* Your goal *
Find the line with "Viewport: 448px width, 872px height." and the line with "Given: Open the orange seller helper icon" in the entries below; output exactly those two lines, every line between them, and no others.

(Saved data entries)
· · ·

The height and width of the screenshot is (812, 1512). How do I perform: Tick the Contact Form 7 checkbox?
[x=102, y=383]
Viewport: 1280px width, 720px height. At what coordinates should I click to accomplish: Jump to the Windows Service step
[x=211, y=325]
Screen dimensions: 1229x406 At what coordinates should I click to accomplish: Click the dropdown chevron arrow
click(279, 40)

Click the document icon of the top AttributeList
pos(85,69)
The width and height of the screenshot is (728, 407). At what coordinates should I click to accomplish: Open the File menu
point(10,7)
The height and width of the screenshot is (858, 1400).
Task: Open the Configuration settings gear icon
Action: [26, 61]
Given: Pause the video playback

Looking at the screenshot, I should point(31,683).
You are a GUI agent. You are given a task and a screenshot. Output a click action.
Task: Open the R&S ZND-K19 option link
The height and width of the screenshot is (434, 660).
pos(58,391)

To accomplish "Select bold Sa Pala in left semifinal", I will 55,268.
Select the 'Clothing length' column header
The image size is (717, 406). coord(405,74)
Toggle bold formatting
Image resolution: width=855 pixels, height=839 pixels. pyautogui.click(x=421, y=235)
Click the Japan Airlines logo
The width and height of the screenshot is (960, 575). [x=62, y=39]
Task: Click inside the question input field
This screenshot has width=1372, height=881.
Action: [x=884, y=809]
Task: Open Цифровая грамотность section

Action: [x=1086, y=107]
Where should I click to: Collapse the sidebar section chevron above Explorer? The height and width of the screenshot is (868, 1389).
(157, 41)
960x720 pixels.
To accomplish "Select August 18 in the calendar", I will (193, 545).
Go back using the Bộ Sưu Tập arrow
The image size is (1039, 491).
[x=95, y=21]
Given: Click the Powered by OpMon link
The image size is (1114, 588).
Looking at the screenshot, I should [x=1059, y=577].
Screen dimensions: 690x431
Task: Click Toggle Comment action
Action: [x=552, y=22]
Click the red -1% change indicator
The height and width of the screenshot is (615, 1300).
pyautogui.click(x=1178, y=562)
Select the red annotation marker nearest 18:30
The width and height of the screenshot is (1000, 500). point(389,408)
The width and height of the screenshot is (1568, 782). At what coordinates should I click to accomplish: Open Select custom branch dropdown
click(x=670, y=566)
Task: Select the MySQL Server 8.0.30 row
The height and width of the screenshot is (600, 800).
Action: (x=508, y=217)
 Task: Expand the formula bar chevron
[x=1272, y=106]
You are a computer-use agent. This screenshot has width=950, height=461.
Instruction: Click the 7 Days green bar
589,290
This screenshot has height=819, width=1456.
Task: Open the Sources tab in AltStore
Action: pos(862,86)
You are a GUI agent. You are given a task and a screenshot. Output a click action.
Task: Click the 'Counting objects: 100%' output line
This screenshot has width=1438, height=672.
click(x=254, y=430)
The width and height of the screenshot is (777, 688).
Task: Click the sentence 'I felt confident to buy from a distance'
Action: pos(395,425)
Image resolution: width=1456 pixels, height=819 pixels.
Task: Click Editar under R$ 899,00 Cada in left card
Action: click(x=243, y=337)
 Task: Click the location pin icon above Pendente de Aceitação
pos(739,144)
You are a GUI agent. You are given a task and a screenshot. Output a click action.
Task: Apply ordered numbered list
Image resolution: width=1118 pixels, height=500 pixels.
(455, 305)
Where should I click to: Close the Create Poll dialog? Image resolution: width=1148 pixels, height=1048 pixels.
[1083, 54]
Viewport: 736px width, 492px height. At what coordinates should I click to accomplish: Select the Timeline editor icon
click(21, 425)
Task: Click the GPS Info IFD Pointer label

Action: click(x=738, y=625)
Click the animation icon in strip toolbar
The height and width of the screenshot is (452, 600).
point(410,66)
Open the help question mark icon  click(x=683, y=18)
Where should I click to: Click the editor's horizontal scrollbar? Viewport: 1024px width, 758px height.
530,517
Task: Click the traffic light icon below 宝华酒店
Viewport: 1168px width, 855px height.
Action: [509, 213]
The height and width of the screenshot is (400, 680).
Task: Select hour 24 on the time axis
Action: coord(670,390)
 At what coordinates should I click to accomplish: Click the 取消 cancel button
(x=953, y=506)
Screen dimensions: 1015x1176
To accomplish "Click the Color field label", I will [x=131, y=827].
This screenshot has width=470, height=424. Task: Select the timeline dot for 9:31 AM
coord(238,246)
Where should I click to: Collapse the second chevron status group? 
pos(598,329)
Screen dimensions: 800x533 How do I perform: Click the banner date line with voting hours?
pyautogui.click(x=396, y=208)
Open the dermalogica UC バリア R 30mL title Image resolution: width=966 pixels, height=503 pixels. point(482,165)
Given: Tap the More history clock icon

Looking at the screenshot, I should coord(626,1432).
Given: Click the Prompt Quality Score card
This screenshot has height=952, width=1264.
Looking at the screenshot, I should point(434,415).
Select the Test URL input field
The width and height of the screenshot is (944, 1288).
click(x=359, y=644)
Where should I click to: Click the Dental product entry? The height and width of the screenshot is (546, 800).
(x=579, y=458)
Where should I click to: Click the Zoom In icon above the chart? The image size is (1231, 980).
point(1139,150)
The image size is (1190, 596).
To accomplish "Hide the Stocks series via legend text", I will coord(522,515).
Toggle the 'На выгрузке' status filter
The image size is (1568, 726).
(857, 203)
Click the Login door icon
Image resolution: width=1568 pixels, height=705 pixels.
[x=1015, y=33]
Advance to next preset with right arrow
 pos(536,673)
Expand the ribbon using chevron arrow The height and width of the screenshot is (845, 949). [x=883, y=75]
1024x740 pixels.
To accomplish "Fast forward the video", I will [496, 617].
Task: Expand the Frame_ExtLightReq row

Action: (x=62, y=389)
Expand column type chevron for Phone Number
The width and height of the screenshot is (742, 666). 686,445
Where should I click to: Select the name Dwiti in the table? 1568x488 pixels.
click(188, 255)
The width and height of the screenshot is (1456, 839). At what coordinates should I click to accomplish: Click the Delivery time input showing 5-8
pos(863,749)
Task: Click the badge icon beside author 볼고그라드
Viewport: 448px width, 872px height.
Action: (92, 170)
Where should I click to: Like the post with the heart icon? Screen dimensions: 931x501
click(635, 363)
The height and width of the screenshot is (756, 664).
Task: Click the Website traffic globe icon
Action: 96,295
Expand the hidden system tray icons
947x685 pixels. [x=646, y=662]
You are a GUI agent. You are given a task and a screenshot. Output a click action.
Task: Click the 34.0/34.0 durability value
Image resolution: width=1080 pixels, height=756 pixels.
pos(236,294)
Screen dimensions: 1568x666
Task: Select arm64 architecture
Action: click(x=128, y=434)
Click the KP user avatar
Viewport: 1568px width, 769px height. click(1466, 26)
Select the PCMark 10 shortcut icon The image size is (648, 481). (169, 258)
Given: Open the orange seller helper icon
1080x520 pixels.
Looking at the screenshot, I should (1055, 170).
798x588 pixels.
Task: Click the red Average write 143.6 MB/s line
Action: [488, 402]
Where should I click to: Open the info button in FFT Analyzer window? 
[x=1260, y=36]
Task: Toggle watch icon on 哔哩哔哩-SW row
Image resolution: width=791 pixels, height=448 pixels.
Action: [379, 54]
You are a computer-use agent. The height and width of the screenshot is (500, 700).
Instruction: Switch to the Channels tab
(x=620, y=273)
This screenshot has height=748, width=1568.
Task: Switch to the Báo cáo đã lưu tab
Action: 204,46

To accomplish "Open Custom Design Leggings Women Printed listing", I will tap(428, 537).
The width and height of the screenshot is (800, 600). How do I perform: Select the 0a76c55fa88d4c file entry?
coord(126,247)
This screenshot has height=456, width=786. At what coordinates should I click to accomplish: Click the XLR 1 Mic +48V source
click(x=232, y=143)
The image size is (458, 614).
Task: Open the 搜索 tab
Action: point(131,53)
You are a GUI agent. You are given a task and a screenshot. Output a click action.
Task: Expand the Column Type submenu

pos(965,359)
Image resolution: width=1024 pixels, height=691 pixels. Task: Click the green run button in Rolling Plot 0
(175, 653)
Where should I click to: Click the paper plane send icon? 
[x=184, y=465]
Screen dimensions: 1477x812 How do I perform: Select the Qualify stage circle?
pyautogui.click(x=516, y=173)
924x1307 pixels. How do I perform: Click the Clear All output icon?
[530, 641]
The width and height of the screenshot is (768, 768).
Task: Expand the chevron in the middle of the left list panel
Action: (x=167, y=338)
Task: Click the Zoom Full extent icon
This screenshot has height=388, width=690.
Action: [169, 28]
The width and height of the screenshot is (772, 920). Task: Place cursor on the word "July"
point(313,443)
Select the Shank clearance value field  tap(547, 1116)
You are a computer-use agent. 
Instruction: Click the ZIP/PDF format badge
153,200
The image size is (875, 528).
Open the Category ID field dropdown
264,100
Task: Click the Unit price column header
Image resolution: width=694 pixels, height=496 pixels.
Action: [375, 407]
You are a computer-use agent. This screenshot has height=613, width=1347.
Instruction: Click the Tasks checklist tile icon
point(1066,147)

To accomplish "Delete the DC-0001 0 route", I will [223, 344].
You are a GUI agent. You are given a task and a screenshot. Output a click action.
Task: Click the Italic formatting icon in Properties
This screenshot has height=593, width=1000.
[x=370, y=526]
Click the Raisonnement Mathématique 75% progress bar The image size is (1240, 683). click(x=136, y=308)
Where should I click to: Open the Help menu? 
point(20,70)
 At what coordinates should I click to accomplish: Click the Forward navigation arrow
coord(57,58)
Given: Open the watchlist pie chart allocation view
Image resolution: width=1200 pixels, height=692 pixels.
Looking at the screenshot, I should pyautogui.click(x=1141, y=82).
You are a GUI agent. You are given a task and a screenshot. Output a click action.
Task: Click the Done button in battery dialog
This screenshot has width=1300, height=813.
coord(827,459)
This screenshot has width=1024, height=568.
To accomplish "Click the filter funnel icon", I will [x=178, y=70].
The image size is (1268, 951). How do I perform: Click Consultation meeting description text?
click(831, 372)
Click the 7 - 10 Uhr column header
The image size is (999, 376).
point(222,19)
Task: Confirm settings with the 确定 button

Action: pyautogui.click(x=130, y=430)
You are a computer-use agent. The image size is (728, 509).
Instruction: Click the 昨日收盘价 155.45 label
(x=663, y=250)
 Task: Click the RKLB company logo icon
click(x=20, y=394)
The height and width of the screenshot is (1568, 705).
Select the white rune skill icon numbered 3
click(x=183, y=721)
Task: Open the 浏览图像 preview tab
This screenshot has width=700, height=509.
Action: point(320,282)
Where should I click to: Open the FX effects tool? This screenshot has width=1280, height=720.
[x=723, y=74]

· · ·

* Written response *
Viewport: 448px width, 872px height.
Action: (92, 170)
Where should I click to: Like the post with the heart icon? Screen dimensions: 931x501
click(635, 363)
The height and width of the screenshot is (756, 664).
Task: Click the Website traffic globe icon
Action: 96,295
Expand the hidden system tray icons
947x685 pixels. [x=646, y=662]
You are a GUI agent. You are given a task and a screenshot. Output a click action.
Task: Click the 34.0/34.0 durability value
Image resolution: width=1080 pixels, height=756 pixels.
pos(236,294)
Screen dimensions: 1568x666
Task: Select arm64 architecture
Action: click(x=128, y=434)
Click the KP user avatar
Viewport: 1568px width, 769px height. click(1466, 26)
Select the PCMark 10 shortcut icon The image size is (648, 481). (169, 258)
Given: Open the orange seller helper icon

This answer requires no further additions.